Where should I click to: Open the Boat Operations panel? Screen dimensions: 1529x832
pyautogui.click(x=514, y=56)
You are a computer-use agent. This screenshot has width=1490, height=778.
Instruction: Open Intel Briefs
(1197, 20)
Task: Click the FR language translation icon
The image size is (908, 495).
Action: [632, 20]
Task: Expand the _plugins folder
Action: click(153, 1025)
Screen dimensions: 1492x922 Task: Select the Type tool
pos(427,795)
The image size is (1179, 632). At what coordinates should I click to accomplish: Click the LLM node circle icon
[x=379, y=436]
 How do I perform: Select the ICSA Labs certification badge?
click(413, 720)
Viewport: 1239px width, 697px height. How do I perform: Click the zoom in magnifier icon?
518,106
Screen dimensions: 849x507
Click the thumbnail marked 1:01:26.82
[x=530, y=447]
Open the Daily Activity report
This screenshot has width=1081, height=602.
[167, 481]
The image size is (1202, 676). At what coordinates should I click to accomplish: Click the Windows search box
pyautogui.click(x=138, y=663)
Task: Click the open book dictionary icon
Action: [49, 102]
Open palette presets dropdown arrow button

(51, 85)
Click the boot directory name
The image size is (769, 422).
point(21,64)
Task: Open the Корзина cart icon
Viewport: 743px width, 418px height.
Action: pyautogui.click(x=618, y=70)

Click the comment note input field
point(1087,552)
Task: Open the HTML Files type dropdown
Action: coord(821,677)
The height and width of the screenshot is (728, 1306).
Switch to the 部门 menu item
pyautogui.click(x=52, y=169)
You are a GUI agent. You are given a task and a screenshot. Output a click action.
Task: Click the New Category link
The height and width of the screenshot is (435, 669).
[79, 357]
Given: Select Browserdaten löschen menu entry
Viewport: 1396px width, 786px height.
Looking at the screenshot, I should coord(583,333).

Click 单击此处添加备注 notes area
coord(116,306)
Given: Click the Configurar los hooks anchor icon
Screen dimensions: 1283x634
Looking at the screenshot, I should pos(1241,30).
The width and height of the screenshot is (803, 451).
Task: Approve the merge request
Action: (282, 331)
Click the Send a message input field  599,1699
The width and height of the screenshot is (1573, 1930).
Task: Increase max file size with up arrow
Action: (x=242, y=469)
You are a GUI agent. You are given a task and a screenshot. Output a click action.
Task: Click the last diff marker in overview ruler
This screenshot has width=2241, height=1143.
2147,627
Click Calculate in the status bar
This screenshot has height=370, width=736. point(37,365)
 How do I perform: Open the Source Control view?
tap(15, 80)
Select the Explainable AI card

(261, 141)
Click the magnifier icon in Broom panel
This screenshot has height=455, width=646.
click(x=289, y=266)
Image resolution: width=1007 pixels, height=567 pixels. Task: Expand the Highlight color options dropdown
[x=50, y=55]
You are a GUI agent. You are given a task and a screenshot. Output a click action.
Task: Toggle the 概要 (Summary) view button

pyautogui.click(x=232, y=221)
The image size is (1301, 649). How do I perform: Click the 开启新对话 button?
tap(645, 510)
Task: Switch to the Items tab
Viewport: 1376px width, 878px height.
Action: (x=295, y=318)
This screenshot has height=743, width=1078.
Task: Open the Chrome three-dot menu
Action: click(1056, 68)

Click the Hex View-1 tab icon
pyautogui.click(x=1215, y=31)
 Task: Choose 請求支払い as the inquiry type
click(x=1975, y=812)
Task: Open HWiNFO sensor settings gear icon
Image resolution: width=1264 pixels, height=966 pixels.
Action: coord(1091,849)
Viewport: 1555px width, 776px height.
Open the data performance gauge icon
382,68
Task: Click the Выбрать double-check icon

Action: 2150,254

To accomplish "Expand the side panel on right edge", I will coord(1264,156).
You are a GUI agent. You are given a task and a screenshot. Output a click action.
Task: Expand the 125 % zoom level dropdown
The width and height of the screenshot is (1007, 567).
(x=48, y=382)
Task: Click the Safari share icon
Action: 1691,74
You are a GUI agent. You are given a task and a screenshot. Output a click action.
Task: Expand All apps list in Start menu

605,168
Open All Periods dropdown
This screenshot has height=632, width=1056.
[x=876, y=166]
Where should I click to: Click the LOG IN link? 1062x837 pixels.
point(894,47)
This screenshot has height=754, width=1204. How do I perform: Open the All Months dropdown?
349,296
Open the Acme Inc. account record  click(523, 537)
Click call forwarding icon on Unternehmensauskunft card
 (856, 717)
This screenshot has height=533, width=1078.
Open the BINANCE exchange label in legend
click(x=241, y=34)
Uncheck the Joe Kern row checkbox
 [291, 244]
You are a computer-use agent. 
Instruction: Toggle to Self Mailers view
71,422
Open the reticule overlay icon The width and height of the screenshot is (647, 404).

============

▸ **TASK BRIEF**
Nothing but the lines from the one with "Viewport: 1555px width, 776px height." through the last line of the entries should be repeated, and those exactly.

▸ **SOLUTION BELOW**
Viewport: 1555px width, 776px height.
Open the data performance gauge icon
382,68
Task: Click the Выбрать double-check icon

Action: 2150,254

To accomplish "Expand the side panel on right edge", I will coord(1264,156).
You are a GUI agent. You are given a task and a screenshot. Output a click action.
Task: Expand the 125 % zoom level dropdown
The width and height of the screenshot is (1007, 567).
(x=48, y=382)
Task: Click the Safari share icon
Action: 1691,74
You are a GUI agent. You are given a task and a screenshot. Output a click action.
Task: Expand All apps list in Start menu

605,168
Open All Periods dropdown
This screenshot has height=632, width=1056.
[x=876, y=166]
Where should I click to: Click the LOG IN link? 1062x837 pixels.
point(894,47)
This screenshot has height=754, width=1204. How do I perform: Open the All Months dropdown?
349,296
Open the Acme Inc. account record  click(523, 537)
Click call forwarding icon on Unternehmensauskunft card
 (856, 717)
This screenshot has height=533, width=1078.
Open the BINANCE exchange label in legend
click(x=241, y=34)
Uncheck the Joe Kern row checkbox
 [291, 244]
You are a computer-use agent. 
Instruction: Toggle to Self Mailers view
71,422
Open the reticule overlay icon The width and height of the screenshot is (647, 404).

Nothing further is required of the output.